The thought of homemade pumpkin pie has been making me salivate since before I started wearing my Uggs and NorthFace. Thanksgiving definitely takes the title of “Best Holiday Ever.” When else can you dedicate an entire day to eating delicious food and falling asleep on the couch? We know this isn’t what the pilgrims had in mind when they came up with the celebration in the first place and that the true meaning of Thanksgiving is much deeper. But we’re pretty much all thankful for the same things: awesome friends, a great family, $2 Tuesdays, Grey’s Anatomy, etc. But no one ever bothers to talk about the things that annoy the crap out of them. In the spirit of the holiday, I’ve compiled my list of the top 10 things NOT to be thankful for this year.
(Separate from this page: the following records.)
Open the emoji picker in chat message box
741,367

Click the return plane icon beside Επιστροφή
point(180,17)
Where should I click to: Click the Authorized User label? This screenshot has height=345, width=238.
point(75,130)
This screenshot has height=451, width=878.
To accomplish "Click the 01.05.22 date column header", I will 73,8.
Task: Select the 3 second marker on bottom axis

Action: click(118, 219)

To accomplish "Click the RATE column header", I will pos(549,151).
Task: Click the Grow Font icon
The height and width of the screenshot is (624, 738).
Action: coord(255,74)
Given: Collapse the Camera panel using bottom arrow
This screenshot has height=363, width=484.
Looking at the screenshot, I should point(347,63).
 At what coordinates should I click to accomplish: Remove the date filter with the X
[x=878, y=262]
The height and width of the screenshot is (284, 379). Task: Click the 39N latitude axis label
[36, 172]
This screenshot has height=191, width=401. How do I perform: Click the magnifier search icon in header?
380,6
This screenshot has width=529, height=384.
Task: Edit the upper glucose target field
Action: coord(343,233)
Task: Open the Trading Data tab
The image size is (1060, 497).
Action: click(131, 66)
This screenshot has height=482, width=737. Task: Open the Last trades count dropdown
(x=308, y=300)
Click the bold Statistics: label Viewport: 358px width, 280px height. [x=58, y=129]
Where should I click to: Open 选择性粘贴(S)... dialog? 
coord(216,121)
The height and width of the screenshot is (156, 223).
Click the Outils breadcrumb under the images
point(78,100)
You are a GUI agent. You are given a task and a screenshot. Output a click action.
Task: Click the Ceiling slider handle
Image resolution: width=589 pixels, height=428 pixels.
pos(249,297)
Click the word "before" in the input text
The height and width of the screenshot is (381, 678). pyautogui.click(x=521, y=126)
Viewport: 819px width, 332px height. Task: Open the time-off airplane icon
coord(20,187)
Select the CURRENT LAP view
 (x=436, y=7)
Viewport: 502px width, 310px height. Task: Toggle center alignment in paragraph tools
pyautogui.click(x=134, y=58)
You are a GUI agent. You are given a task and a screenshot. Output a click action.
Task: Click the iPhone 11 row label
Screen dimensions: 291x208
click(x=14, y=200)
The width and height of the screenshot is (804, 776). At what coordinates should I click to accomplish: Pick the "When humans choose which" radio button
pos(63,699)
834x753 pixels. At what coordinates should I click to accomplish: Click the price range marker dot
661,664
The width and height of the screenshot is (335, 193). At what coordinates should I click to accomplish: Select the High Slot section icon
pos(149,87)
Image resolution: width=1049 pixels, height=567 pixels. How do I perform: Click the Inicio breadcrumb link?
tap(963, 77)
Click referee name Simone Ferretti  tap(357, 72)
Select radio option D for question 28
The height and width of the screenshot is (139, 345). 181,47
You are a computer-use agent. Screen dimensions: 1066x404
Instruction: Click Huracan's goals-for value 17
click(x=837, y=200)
Parking in the Bannow lot: I waste more gas driving in circles than I do driving to school. Sneaking into a spot (even though someone already has their blinker on) is no way to make friends. Even though you can’t hear them, it doesn’t mean they’re not cursing you out.

The two walls of windows in my 6 x 10-foot room: They make for some pretty chilly nights (and awkward peep shows if I forget to shut the blinds).

Having no money: This leads to living off of packaged oatmeal and having to shake the shampoo bottle for 10 minutes before anything comes out.

“He Said” controversy: The lamest thing ever. Really girls? Lighten up.

The annoying guy in philosophy: He thinks his opinion is more important than the fact that class ended 10 minutes ago.

Four-way stop signs: I have to have a mental chat with myself every time I get to one: “Did he get there first? Maybe I should go. No, let him go. OK, now he’s high-beaming me. No, wait he’s going. Now whose turn is it?”

The fact that spring break is still 118 days away.

The bathroom at the Grape: Invest in a mop, please, and maybe some toilet paper.

“Tila Tequila: A Shot at Love”: Probably the worst idea for a reality show besides “World’s Most Smartest Model” (which I secretly love and watch all the time).

The Soulja Boy dance: Sorry, but I’ve never taken the time to YouTube it and learn the moves, so chances are your performance won’t inspire me. Stop superman-ing that ho and go socialize.